Records for locating screen elements:
+ + + +

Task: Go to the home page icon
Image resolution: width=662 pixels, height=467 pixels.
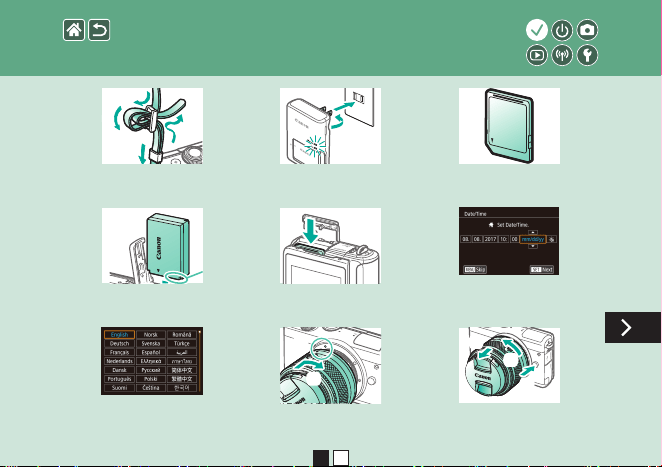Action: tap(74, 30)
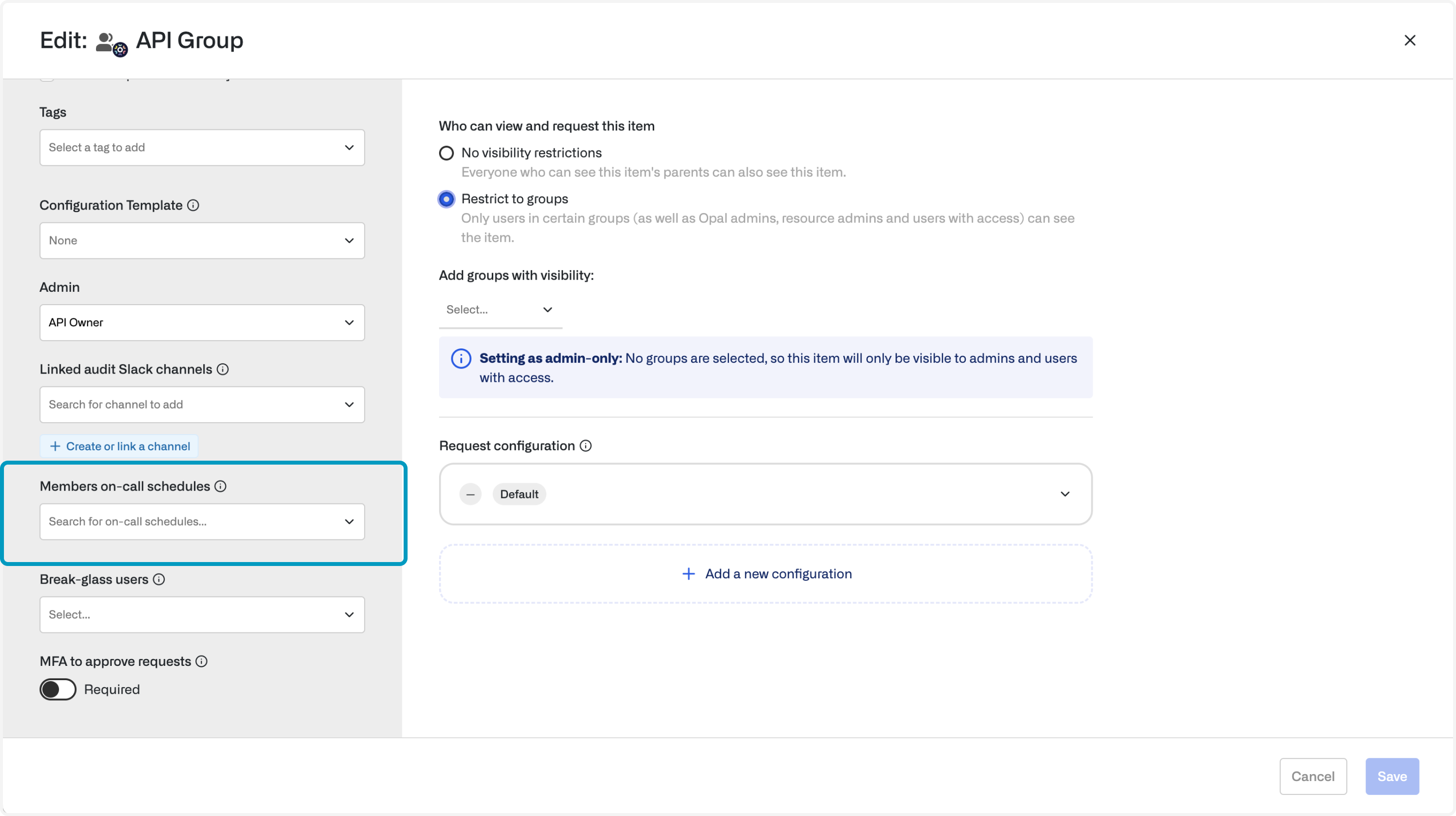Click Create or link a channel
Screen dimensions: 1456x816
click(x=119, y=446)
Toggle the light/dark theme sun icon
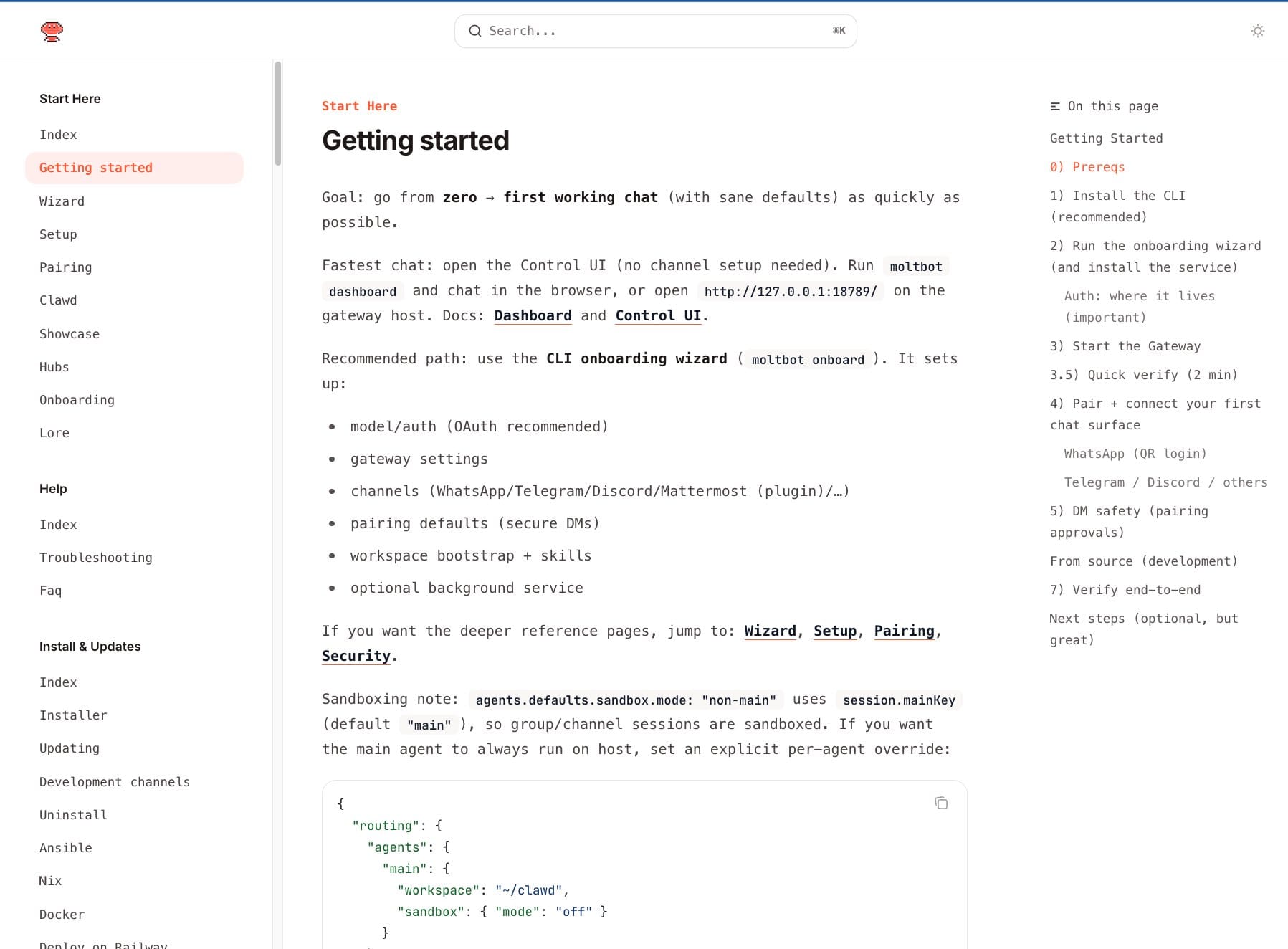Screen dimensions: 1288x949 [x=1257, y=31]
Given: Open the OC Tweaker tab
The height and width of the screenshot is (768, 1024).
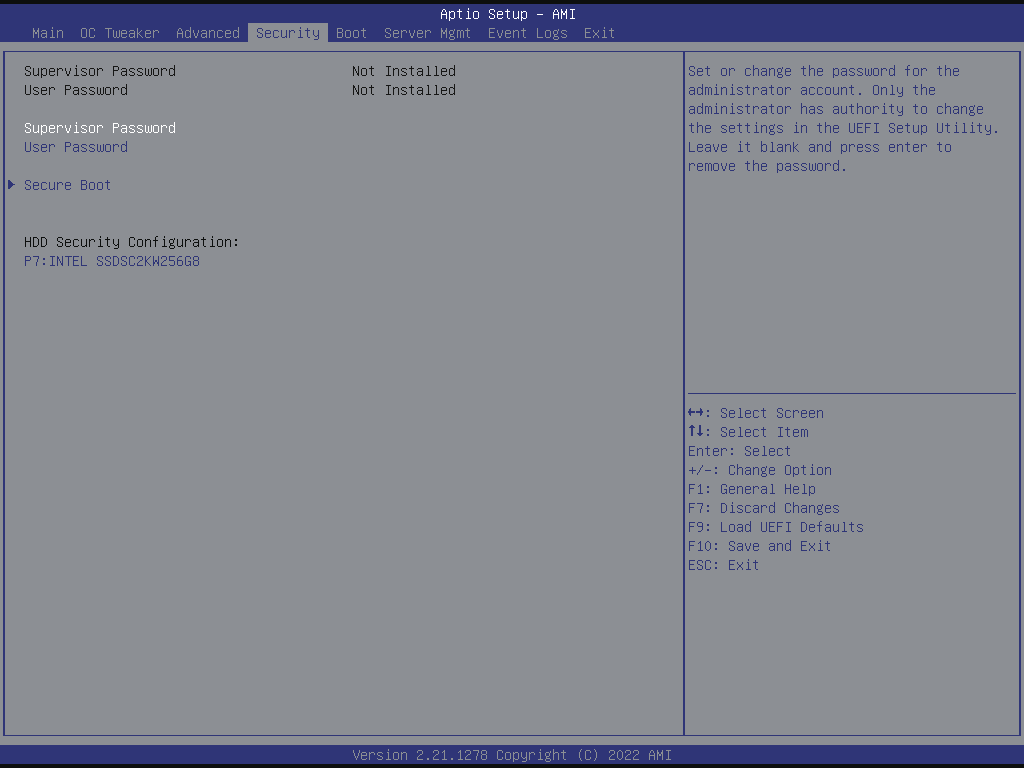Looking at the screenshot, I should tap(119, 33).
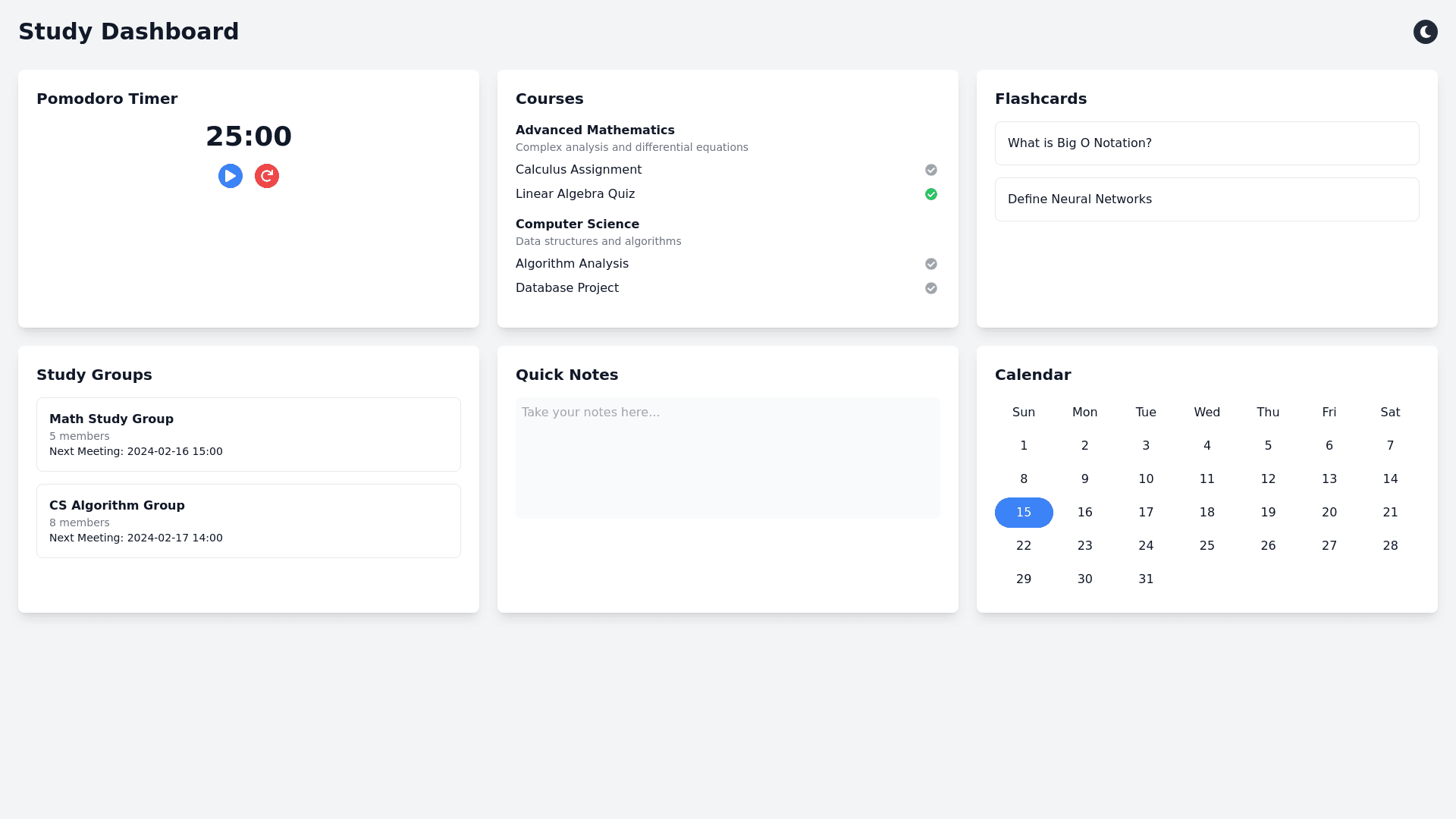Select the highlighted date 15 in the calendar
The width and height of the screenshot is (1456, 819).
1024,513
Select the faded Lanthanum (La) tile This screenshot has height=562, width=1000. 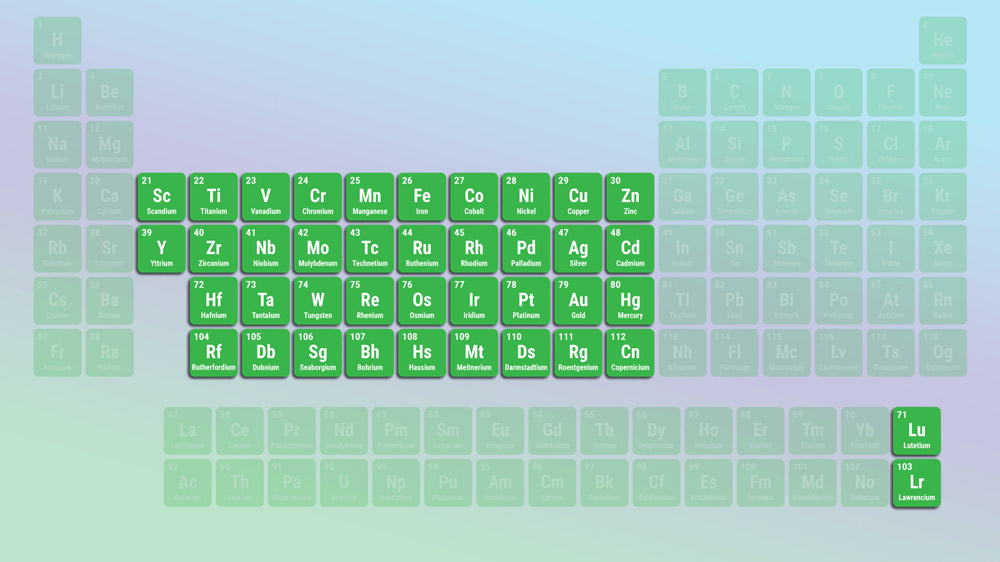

+ + + +

Requirements: Quote the records above word for word, leaving out the pictures.

Complete answer:
Task: Go to the home page icon
Image resolution: width=662 pixels, height=467 pixels.
Action: tap(74, 30)
Click Create or link a channel
Screen dimensions: 1456x816
click(x=119, y=446)
Toggle the light/dark theme sun icon
Screen dimensions: 1288x949 [x=1257, y=31]
Given: Open the OC Tweaker tab
The height and width of the screenshot is (768, 1024).
Looking at the screenshot, I should tap(119, 33).
Select the highlighted date 15 in the calendar
The width and height of the screenshot is (1456, 819).
1024,513
Select the faded Lanthanum (La) tile This screenshot has height=562, width=1000. 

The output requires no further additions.